● Task instructions
This exercise requires every record to be repeated exactly.

----- Input for this task -----

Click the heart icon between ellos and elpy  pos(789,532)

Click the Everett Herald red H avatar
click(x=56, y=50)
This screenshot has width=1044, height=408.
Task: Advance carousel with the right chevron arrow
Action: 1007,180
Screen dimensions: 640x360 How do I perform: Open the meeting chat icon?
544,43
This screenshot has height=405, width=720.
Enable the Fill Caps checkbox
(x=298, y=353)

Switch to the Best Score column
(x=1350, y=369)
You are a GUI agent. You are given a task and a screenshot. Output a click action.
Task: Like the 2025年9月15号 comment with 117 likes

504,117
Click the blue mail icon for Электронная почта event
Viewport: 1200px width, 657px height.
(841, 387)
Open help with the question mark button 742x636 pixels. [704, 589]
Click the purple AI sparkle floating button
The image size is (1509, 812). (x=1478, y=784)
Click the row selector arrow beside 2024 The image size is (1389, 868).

-----

● Problem solution
Click the heart icon between ellos and elpy  pos(789,532)

Click the Everett Herald red H avatar
click(x=56, y=50)
This screenshot has width=1044, height=408.
Task: Advance carousel with the right chevron arrow
Action: 1007,180
Screen dimensions: 640x360 How do I perform: Open the meeting chat icon?
544,43
This screenshot has height=405, width=720.
Enable the Fill Caps checkbox
(x=298, y=353)

Switch to the Best Score column
(x=1350, y=369)
You are a GUI agent. You are given a task and a screenshot. Output a click action.
Task: Like the 2025年9月15号 comment with 117 likes

504,117
Click the blue mail icon for Электронная почта event
Viewport: 1200px width, 657px height.
(841, 387)
Open help with the question mark button 742x636 pixels. [704, 589]
Click the purple AI sparkle floating button
The image size is (1509, 812). (x=1478, y=784)
Click the row selector arrow beside 2024 The image size is (1389, 868).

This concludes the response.